决定微软是否修补漏洞的两个关键问题分别是该漏洞是否危及微软承诺要维护的安全边界或安全功能，以及漏洞的严重性是否符合维护条件，倘若两个答案都是肯定的，那么微软即会进行安全更新，若为否定，微软则会考虑于该产品的新版中修补它。

微软所指的安全边界则是在有不同信赖程度的程式码与资料安全领域上的逻辑分离，举例来说，核心模式与使用者模式之间就存在着安全边界，微软于软件中设定了许多安全边界以隔离网络上的装置、隔离虚拟机器，或是隔离装置上的应用程序等。

迄今微软已定义了8个安全边界，包括不允许未授权的网络终端存取或窜改客户装置的网络边界、禁止非管理员权限存取或窜改核心程式与资料的核心边界、禁止非授权用户存取或窜改其它程序的程序边界、禁止基于AppContainer的沙箱程序存取或窜改沙箱外程式码与资料的AppContainer沙箱边界、一名用户的登入期间不得被其它未授权的用户登入期间所存取或窜改的期间边界、禁止未授权网站违反同源政策的浏览器边界、禁止未授权 Hyper-V客座虚拟机器存取或窜改其它客座虚拟机器的程式码或资料的虚拟机器边界，以及禁止VSM Trustlet或Enclave内部资料或程式遭到外部程式存取或窜改的虚拟安全模式边界。

至于在安全功能上则有7项，它们分别是装置安全（BitLocker与Secure Boot）、平台安全（Windows Defender System Guard）、应用程序安全（Windows Defender Application Control）、身份及存取控制（Windows Hello /Biometrics与Windows Resource Access Control）、加密API、装置健康证明（Host Guardian Service）与身份验证协定（Authentication Protocols）。

举凡可用来侵犯上述安全边界或安全功能的漏洞都将被微软列为修补与安全更新的对象。

不过，微软特别强调有些安全功能在未经承诺下也提供了威胁防护能力，微软将这些功能称之为深度防御功能（defense-in-depth）或缓解，由于它们是额外的安全功能，且有设计上的限制，因此微软并未提供安全上的保证，还说就算绕过这些功能也不会带来直接的威胁，因为不管如何，骇客必须先找到一个可以危及安全边界的漏洞，或是仰赖社交工程手法才能危害装置。

总之，微软认为可绕过或危及深度防御功能的漏洞都不在该公司承诺修补的范围内，而可能会借由之后的产品更新修补。

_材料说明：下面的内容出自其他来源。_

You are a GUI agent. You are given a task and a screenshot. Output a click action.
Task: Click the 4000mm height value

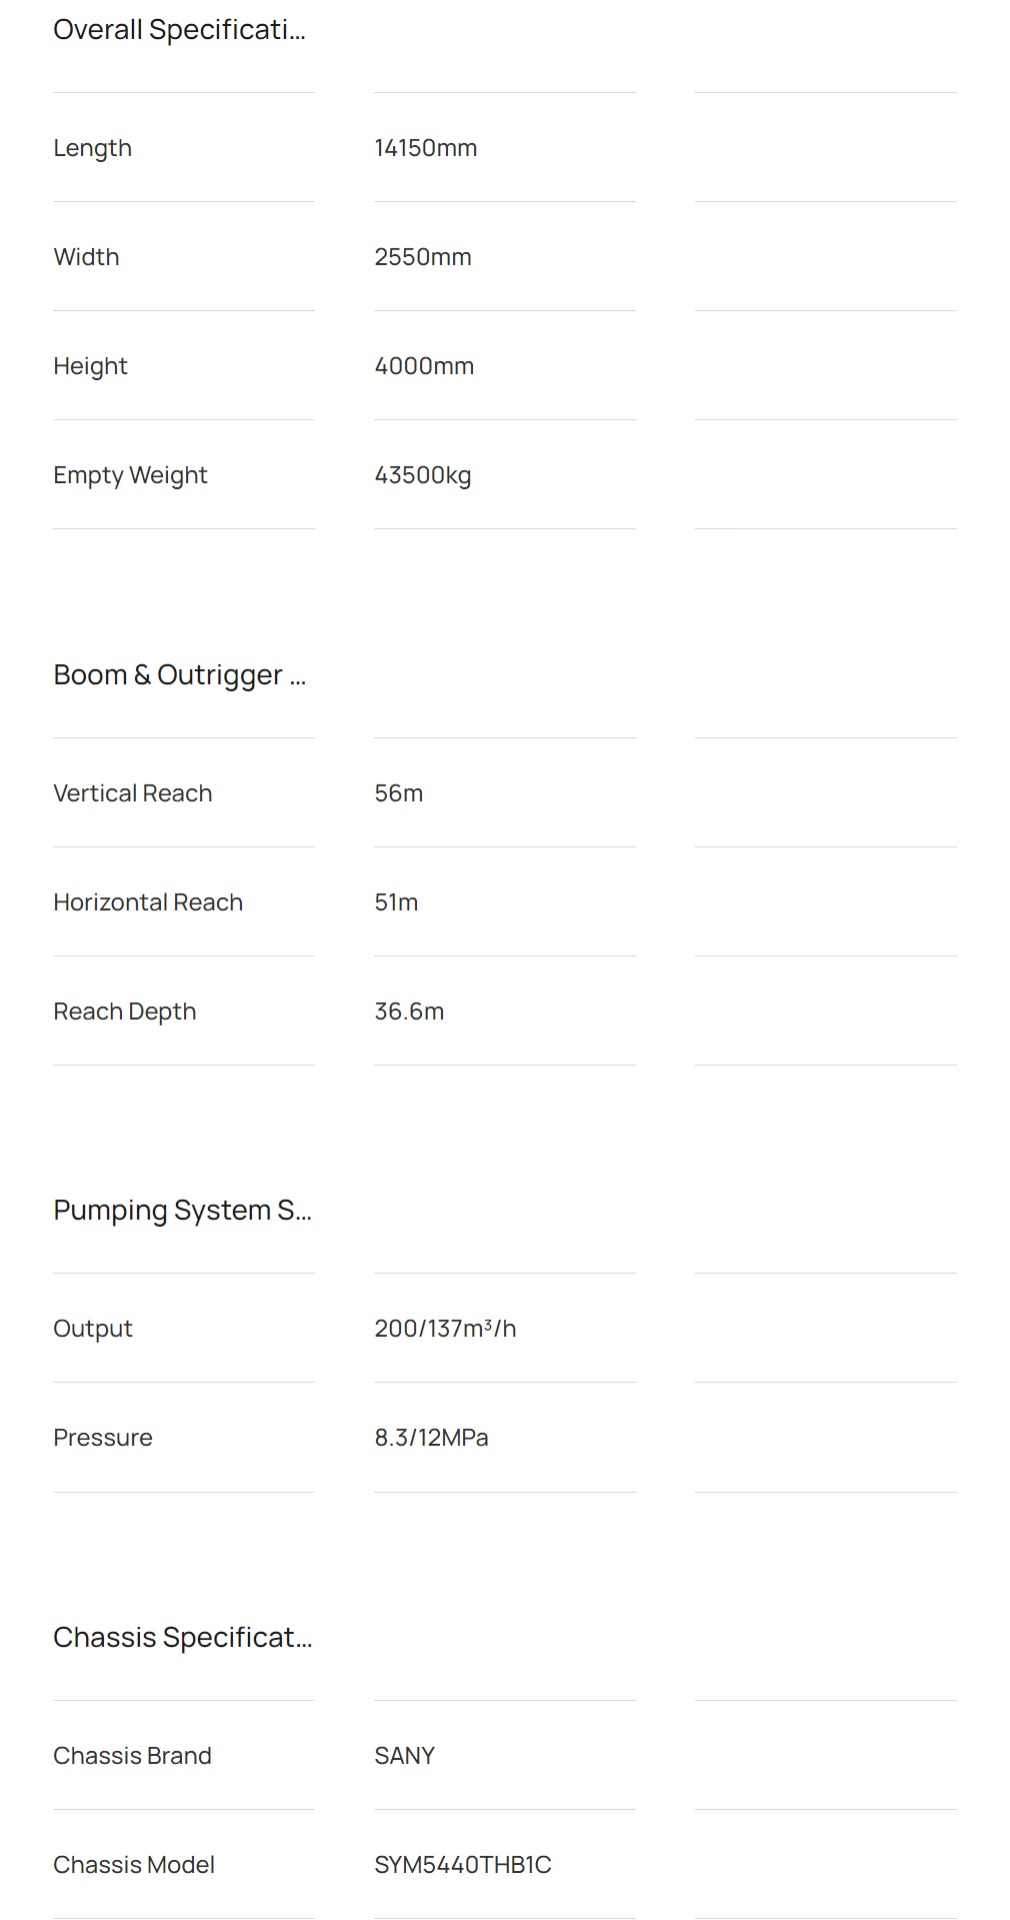coord(424,366)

它们包括User Account Control、AppLocker、Controlled Folder Access、Mark of the Web、Data Execution Prevention、Address Space Layout Randomization、Kernel Address Space Layout Randomization、Arbitrary Code Guard、Code Integrity Guard、Control Flow Guard、Child Process Restriction、SafeSEH/SEHOP、Heap randomization and metadata protection、Windows Defender、Exploit Guard、Protected Process Light及Shielded Virtual Machines。